IT-project guidelines

IT-project (10-20 ECTS) is a part of advanced studies in Computer Science (CS). The aim of IT-project is to familiarize the student in assessing a task larger than the assignments given in courses on the lower levels of studies.

IT-project is a more practical work than e.g. master's thesis. While master's thesis in most cases means an analysis of the subject according to litterature or an empirical study, IT-project deals with practical assignment such as implementation of a tool. IT-project and thesis often deal with the same subject, but it is not a rule.

These instructions apply best with documenting an IT-project that consists mainly of producing software. In case of a totally different IT-project, the student must agree on the form of documentation with the supervisor.

Working

Working on an IT-project requires concentrated work, and international students usually work full time. The IT-project is often a part of the department's research, and any delays in the IT-project hampers the work of other members of the research group. Projects that are implemented in industry are subjects to scheduling within the company. Typically, the duration of a project is between three to six months. The 20 ECTS credit load corresponds to approximately 16 weeks of full time work.

Characteristically, a continuous contact must be maintained between the student and the supervisor. Once a month (or according to a schedule approved by the supervisor) a written or oral report must be presented by the student. The report consists of a log of tasks and time spent on each task during the reporting period. Also a plan for the next reporting period must be included. In addition to the report meetings, the progress of student's work is monitored by presentations in a group.

At the beginning of the IT-project, the student writes a definition of requirements, which is left for the supervisor for approval. This definition of the work needs not be strictly testable for its every part, but at least outlines the critical points of the system, i.e. those elements of the project that must be especially paid attention to. In some cases the more exact content of the IT-project is formed only during the course of the work. Also then the definition of requirements must be done, in order to have a common impression between the student and the supervisor on the work content.

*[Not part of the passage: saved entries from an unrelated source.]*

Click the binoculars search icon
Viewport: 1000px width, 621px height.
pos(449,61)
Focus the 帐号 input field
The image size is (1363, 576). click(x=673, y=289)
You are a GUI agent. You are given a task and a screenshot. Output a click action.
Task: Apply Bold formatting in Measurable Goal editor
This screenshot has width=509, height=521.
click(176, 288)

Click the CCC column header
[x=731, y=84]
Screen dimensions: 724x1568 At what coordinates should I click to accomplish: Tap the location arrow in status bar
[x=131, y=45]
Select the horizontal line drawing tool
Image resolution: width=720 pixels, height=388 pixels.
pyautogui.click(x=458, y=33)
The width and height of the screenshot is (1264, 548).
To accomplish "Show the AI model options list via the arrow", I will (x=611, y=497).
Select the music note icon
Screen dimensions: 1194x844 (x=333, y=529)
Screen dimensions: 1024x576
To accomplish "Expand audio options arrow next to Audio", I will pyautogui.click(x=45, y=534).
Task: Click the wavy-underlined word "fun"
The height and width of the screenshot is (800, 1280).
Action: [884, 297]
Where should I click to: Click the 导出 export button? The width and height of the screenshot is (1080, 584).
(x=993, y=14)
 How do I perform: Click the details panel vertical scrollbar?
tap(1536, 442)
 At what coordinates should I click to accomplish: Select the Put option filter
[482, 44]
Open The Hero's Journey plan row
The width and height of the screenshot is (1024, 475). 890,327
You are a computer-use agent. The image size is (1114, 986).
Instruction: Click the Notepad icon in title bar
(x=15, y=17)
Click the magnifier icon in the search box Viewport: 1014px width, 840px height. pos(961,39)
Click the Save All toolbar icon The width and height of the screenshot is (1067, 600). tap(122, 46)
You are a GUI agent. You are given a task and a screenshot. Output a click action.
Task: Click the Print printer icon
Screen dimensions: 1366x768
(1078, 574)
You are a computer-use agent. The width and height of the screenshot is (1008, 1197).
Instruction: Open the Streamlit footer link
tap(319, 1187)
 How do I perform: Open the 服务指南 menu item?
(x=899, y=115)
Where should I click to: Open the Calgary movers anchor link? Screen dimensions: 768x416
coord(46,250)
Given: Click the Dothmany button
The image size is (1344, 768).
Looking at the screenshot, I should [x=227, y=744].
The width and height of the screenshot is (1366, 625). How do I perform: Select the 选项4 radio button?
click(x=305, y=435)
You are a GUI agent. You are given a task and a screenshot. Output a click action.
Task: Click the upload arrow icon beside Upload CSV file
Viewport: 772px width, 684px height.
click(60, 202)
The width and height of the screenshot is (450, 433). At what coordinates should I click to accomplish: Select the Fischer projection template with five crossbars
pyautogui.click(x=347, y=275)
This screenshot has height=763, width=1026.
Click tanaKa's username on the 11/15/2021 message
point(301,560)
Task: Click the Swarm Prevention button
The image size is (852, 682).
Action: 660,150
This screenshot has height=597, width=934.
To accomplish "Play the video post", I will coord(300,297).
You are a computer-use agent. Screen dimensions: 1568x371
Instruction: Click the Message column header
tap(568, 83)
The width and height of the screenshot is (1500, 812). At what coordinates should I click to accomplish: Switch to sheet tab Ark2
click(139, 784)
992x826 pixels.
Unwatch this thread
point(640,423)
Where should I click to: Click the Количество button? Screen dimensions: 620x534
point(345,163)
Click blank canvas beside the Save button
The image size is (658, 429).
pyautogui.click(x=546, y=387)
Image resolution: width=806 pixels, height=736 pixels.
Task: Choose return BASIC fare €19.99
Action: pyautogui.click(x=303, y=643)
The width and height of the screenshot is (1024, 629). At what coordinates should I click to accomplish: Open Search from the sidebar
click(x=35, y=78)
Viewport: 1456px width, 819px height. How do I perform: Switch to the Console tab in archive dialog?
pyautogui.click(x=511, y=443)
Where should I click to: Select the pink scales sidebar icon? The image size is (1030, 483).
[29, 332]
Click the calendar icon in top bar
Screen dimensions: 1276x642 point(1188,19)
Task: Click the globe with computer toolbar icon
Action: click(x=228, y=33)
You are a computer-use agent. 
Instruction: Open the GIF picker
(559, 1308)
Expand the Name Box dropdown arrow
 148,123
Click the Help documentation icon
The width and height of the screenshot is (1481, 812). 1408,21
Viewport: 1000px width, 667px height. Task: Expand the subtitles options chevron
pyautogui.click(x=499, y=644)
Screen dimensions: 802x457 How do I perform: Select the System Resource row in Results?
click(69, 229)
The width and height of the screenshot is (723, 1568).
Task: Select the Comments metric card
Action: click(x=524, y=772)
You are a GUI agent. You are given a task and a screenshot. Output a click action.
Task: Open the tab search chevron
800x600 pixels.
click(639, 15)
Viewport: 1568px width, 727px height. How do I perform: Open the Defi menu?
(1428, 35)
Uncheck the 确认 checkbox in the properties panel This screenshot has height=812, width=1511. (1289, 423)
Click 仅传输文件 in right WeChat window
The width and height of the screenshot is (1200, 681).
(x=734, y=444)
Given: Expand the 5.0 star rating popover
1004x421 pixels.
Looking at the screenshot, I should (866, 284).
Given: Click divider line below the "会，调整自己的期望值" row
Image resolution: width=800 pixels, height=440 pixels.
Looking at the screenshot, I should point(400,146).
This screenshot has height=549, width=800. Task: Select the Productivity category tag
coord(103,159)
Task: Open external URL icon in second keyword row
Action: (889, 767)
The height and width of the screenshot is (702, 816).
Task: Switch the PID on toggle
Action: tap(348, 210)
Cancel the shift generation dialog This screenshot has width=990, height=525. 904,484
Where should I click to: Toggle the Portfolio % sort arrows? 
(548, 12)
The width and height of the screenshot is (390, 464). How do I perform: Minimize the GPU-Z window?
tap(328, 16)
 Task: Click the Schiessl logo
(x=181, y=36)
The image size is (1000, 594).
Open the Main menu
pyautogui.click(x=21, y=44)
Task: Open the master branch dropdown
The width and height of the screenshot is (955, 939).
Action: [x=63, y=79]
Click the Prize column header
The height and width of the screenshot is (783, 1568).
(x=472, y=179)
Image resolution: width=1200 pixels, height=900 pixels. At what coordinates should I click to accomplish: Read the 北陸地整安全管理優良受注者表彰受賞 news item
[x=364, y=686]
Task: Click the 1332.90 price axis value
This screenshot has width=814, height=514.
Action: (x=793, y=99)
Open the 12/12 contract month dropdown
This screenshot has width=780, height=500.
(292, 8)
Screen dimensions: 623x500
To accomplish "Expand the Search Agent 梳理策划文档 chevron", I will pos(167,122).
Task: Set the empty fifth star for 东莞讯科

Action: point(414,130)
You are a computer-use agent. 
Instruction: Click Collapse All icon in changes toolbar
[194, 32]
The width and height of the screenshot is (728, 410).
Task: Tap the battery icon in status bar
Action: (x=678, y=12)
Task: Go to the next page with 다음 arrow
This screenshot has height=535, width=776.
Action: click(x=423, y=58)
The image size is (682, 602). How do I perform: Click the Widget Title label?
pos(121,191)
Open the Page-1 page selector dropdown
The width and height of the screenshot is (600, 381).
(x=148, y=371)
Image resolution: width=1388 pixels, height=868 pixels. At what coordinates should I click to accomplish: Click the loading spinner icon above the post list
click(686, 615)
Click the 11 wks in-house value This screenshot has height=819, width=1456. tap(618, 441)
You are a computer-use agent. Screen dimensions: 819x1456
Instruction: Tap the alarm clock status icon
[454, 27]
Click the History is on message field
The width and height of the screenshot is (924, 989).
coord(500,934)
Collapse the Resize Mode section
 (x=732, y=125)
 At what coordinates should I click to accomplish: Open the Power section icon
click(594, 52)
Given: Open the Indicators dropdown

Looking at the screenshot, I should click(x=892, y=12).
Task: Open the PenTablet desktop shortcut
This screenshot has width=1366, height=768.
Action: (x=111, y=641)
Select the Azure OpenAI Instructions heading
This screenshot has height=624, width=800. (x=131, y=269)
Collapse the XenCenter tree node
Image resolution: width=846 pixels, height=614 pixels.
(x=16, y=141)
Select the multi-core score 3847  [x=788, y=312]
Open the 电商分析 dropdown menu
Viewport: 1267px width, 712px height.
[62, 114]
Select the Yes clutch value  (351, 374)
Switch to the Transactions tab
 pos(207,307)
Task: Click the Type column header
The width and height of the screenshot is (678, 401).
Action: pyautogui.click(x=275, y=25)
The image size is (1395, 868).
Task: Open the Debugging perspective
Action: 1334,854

Documentation is a compulsory part of the project.

Grading

The grade given for the IT-project depends both on the quality of the work and the documentation, as well as the working habits and activity of the student.

Formatting of the code

A consistent practice must be maintained in the formatting of the code.

Comments should be numerous. At the definition of each variable, a legend of the meaning must be presented. Descriptions of functions and procedures must be included in the code, preceding the rest of the code.

Documentation

Information content and a clear presentation are essential in the documentation. The style or formatting is of less importance. Certainly a good style is not a disadvantage, but it does not prominently affect the grading. The system built in the IT-project is meant to be maintained. Thus the documents are subject to change, and it is not reasonable to produce the documents using a system that might not be available by the maintainers. The tool for producing the documents must be agreed with the supervisor.

The documentation of the IT-project normally consists of three parts, that are entirely separate of each other:

  • Advertisement
  • User manual
  • Component description

Each of the parts has a separate title page, table of content etc. The three parts have separate audiences, and they may not contain references to each other. In case of the Component description, the reader is assumed to have the User Description at hand, and the User manual need not be repeated in the Component Description. In other cases, the repetition of general parts of the documents is allowed and is even encouraged.

All three documents must be submitted in hardcopy. Even when the User manual is available in a computer readable form, a proper hardcopy is needed (not only a pile of separate pages printed). At least an elementary manual must be produced, written as to a person starting to familiarize the system. In addition, the computer readable materials must be provided as a printout (to make it easier to inspect and grade the work).

Advertisement

The Advertisement is a one-page description of the system. It shoud be made in such a way that after formatting it could be published in an IT-magazine. The Advertisement shortly describes the purpose of the system, its essential features, advantages over competitor products, usage environment, and hardware and software requirements. The Advertisement must be positively attentive, but truthful. When writing the Advertisement, bear in mind that the reader may have no prescription of the purpose and usefulness of the system.

User manual

User manual is intended for the normal user of the system. The user should be able to use the parts included in the system, and understand the connection between the system and the user's actual tasks. The User manual can principally be constructed in two ways: an elementary tutorial, or a manual listing all features in detail.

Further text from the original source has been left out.